begin DATA SECTION

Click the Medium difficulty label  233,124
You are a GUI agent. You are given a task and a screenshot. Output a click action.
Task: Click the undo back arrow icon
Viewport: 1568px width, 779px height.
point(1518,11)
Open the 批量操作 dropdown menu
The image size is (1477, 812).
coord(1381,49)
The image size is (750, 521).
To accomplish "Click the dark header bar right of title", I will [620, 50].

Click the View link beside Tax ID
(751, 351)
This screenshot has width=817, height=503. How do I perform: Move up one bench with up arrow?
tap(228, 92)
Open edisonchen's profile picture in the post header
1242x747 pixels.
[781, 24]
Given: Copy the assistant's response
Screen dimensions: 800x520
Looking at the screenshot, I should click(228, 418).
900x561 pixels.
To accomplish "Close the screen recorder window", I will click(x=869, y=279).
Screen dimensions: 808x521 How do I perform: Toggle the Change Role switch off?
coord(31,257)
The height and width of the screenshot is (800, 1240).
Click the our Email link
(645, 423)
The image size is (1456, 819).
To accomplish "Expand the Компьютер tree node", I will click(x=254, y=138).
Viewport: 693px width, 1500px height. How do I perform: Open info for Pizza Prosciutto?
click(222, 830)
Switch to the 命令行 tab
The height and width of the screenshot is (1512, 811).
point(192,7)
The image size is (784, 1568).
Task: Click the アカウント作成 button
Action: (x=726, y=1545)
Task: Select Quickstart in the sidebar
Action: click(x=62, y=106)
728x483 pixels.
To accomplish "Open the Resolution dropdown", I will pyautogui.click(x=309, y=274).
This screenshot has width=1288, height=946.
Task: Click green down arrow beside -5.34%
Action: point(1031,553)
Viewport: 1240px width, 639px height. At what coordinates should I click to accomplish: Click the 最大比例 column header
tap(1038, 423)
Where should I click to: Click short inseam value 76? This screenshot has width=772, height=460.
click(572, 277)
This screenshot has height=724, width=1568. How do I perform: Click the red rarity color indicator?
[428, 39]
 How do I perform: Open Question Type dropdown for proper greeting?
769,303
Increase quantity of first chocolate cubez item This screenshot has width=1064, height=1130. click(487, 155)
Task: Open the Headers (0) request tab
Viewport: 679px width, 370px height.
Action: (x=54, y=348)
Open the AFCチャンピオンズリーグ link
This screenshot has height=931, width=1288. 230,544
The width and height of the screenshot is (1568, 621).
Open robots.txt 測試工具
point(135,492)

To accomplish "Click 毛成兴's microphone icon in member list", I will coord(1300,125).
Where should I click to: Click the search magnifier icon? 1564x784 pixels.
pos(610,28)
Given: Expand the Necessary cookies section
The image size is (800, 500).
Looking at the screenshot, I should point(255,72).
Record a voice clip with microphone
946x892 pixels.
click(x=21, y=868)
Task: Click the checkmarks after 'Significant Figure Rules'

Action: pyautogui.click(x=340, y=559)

end DATA SECTION

→ WRITTEN REQUEST
Copy the listing above line for line, without altering anything.

→ ANSWER TO THE EXERCISE
Click the Medium difficulty label  233,124
You are a GUI agent. You are given a task and a screenshot. Output a click action.
Task: Click the undo back arrow icon
Viewport: 1568px width, 779px height.
point(1518,11)
Open the 批量操作 dropdown menu
The image size is (1477, 812).
coord(1381,49)
The image size is (750, 521).
To accomplish "Click the dark header bar right of title", I will [620, 50].

Click the View link beside Tax ID
(751, 351)
This screenshot has width=817, height=503. How do I perform: Move up one bench with up arrow?
tap(228, 92)
Open edisonchen's profile picture in the post header
1242x747 pixels.
[781, 24]
Given: Copy the assistant's response
Screen dimensions: 800x520
Looking at the screenshot, I should click(228, 418).
900x561 pixels.
To accomplish "Close the screen recorder window", I will click(x=869, y=279).
Screen dimensions: 808x521 How do I perform: Toggle the Change Role switch off?
coord(31,257)
The height and width of the screenshot is (800, 1240).
Click the our Email link
(645, 423)
The image size is (1456, 819).
To accomplish "Expand the Компьютер tree node", I will click(x=254, y=138).
Viewport: 693px width, 1500px height. How do I perform: Open info for Pizza Prosciutto?
click(222, 830)
Switch to the 命令行 tab
The height and width of the screenshot is (1512, 811).
point(192,7)
The image size is (784, 1568).
Task: Click the アカウント作成 button
Action: (x=726, y=1545)
Task: Select Quickstart in the sidebar
Action: click(x=62, y=106)
728x483 pixels.
To accomplish "Open the Resolution dropdown", I will pyautogui.click(x=309, y=274).
This screenshot has width=1288, height=946.
Task: Click green down arrow beside -5.34%
Action: point(1031,553)
Viewport: 1240px width, 639px height. At what coordinates should I click to accomplish: Click the 最大比例 column header
tap(1038, 423)
Where should I click to: Click short inseam value 76? This screenshot has width=772, height=460.
click(572, 277)
This screenshot has height=724, width=1568. How do I perform: Click the red rarity color indicator?
[428, 39]
 How do I perform: Open Question Type dropdown for proper greeting?
769,303
Increase quantity of first chocolate cubez item This screenshot has width=1064, height=1130. click(487, 155)
Task: Open the Headers (0) request tab
Viewport: 679px width, 370px height.
Action: (x=54, y=348)
Open the AFCチャンピオンズリーグ link
This screenshot has height=931, width=1288. 230,544
The width and height of the screenshot is (1568, 621).
Open robots.txt 測試工具
point(135,492)

To accomplish "Click 毛成兴's microphone icon in member list", I will coord(1300,125).
Where should I click to: Click the search magnifier icon? 1564x784 pixels.
pos(610,28)
Given: Expand the Necessary cookies section
The image size is (800, 500).
Looking at the screenshot, I should point(255,72).
Record a voice clip with microphone
946x892 pixels.
click(x=21, y=868)
Task: Click the checkmarks after 'Significant Figure Rules'

Action: pyautogui.click(x=340, y=559)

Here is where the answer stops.